A great project starts with a great client, Hirschfeld said. Eli Gindi is a street retail developer who he said “just happens to be a gambler so he has spent a lot of time in Vegas.” He started by acquiring the BLVD site and those properties south of it, and Hirschfeld said when approached about being a leasing agent he turned it down three times before Ginti sent a rabbi to visit him before being convinced to do it.

“When I thought we were done, he called me and said he acquired the Smith & Wolansky property, and I said ‘great’ and what had 30,000 square feet now has 150,000 square feet on it. Then when I thought that was done he said he acquired 1 ½ acres on the Strip. That’s what Boulevard is.”

From the first charrett with architects and designers, everything was always about how to make this work as retail, Hirschfeld said. If you go to the back of the house, there are two full freight systems and a refrigerated trash room for all the restaurants on the roof. People wonder how you are going to get up and down, but everything was designed to serve retailers, he added.

“The lock down (from the pandemic) helped us a little bit,” Hirschfeld said. “That delay had some retailers thinking I don’t want all of my shops inside. It’s naive if you look back even four years that they’ll go back inside given the right project. At the time, a lot of the interest came our way, people wanted to look at alternatives.”

Looking at the Strip and what tenants get is storefronts that are 55-feet high, equivalent to a five-story building, Hirschfeld said.

“That’s a billboard,” he said. “In Times Square, you’re going to pay $5 million for that billboard. We don’t charge anything for the billboard. Our rent structures are unique in the way we priced it. It’s not priced per square foot. It’s actually priced per front foot. A 50-foot-wide storefront has a price associated with it. If you don’t want the full 200 feet of depth, and you want us to cut it off at 150 feet because you don’t think you can merchandize it, great. We will cut it off and the price is exactly the same. You’re buying the frontage.”

Excerpted records
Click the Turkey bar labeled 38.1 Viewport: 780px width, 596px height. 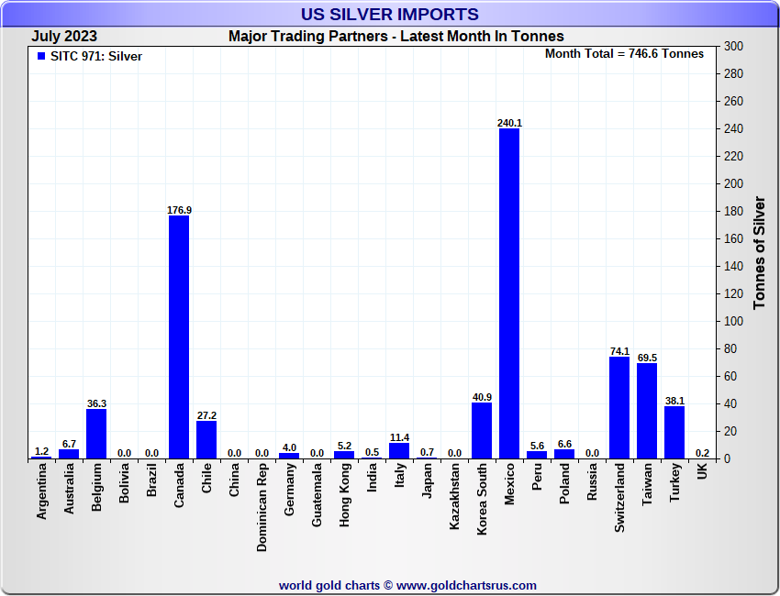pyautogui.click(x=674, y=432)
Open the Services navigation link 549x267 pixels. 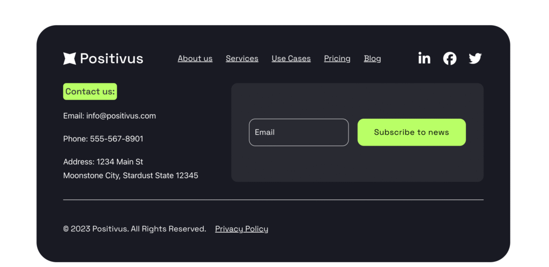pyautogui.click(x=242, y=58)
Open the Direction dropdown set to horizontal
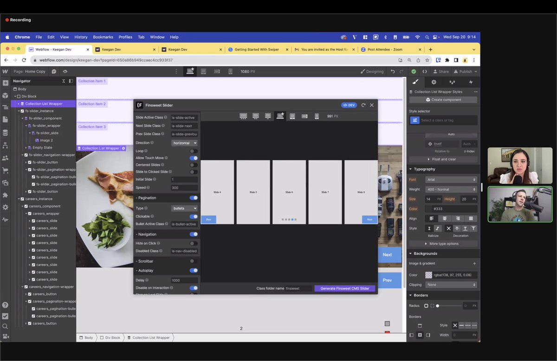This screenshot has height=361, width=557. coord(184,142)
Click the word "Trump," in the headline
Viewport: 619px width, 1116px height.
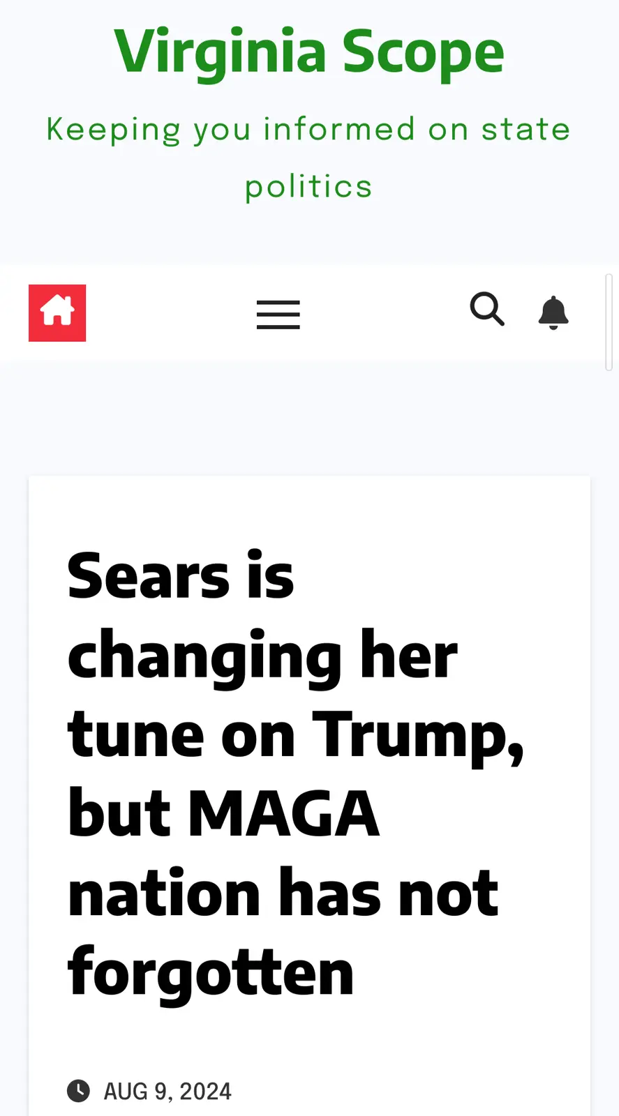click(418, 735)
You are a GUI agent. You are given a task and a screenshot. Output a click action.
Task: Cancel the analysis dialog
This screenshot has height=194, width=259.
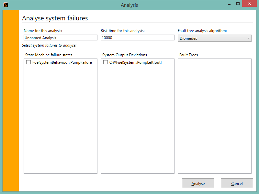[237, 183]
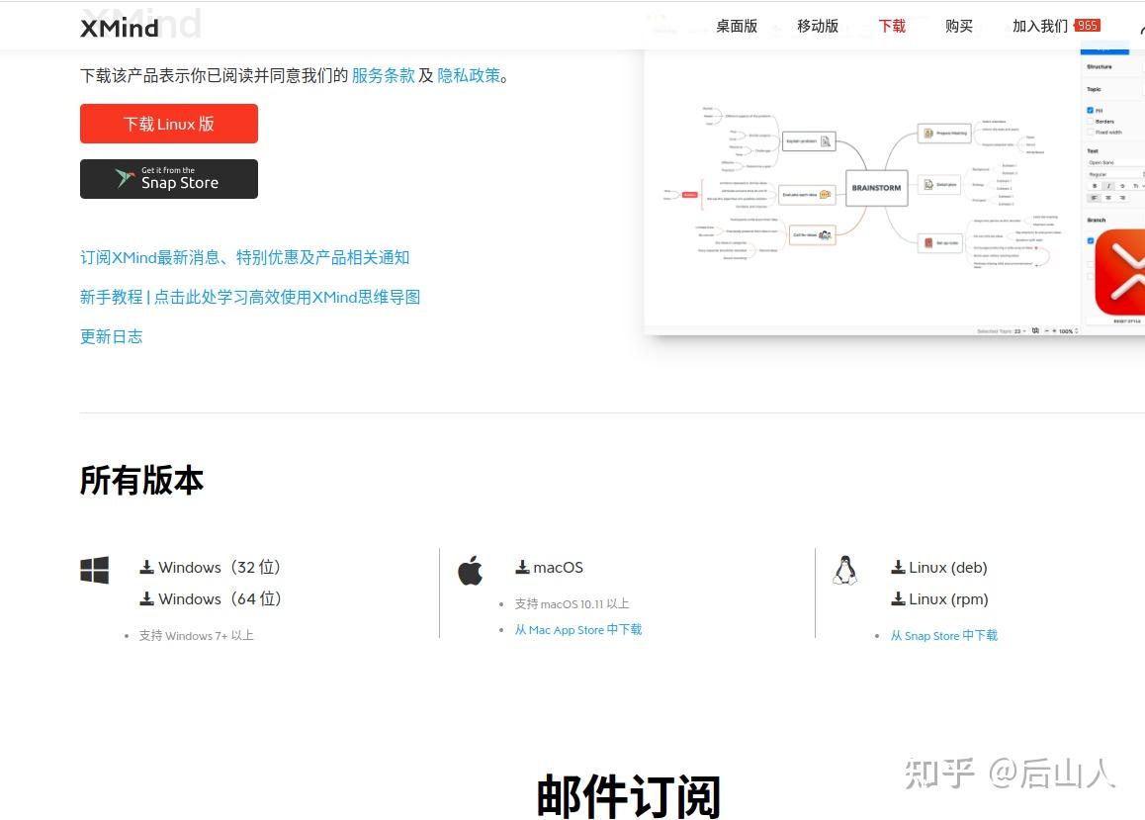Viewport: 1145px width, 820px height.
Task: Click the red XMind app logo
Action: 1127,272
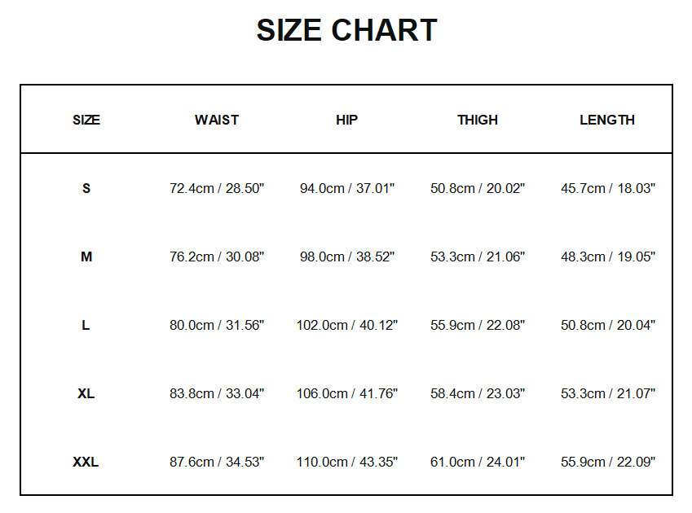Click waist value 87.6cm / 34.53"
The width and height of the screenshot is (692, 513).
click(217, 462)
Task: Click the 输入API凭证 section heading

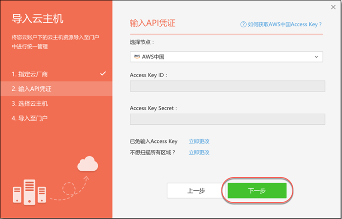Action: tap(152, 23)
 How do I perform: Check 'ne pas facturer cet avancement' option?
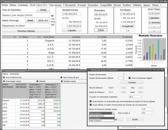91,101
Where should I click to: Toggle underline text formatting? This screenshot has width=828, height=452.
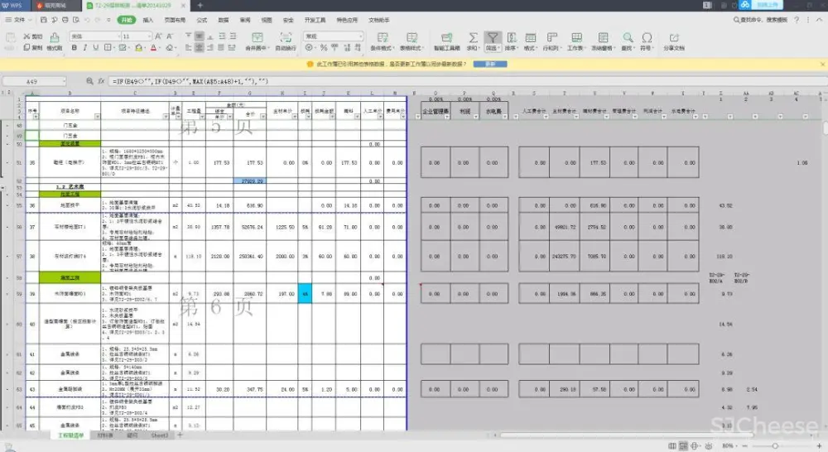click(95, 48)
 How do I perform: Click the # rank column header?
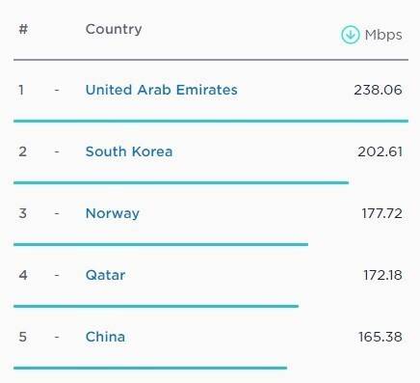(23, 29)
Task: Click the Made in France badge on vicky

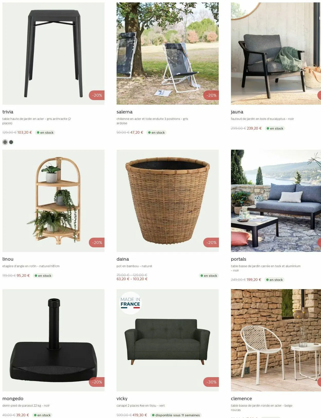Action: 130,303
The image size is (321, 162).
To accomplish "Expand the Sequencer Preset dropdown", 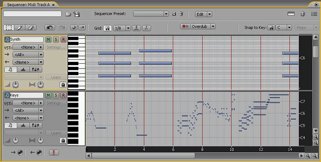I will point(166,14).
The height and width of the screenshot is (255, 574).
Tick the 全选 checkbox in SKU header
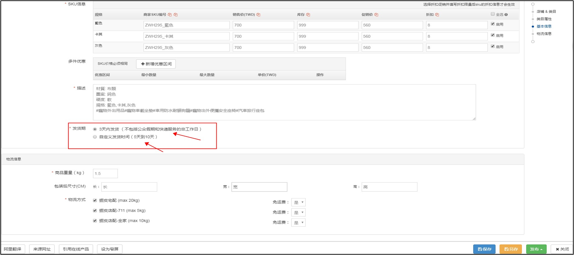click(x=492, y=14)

Exercise tasks
[A] In the text about the Boulevard retail development, what is rent priced by instead of square footage?
[B] Continue the text about the Boulevard retail development from its last sentence.
The material is separate from the text and has nothing to do with it.

Responses to the exercise
[A] Rent is priced per front foot.

[B]
That’s something Hirschfeld said he’s done once in his career in the 1980s in downtown Manhattan on Nassau Street when Wall Street required huge numbers of employees. Everyday at lunch, hundreds of thousands would come out of their offices on Nassau Street and landlords started cutting their storefront down to six or seven feet and charging for front foot no matter the depth.

“We put it out there, and I know how tenants think,” Hirschfeld said. “They’re getting two floors with 10,000 feet each and a 50-foot front. They do the math based on 20,000 feet and go ‘wow that’s $3 million, $150 a foot. That’s a great deal.’ They get 35 million people. Times square gets 100 million. They pay $150 a foot blended. Times Square will cost you $1,500 a foot blended.”

Given non-disclosure agreements, Hirschfeld said he can’t talk much about what’s coming next but mentioned an Indian cuisine restaurant coming to the Strip.

“We have two major announcements that are forthcoming in the next 30 days,” Hirschfeld added. “Some people in this room know what it is. One is a major media commitment, and a three-floor 70,000 square-foot commitment. Our rooftop is entirely food and beverage, and they are actually doing a 17,000-square-foot food and beverage installation.”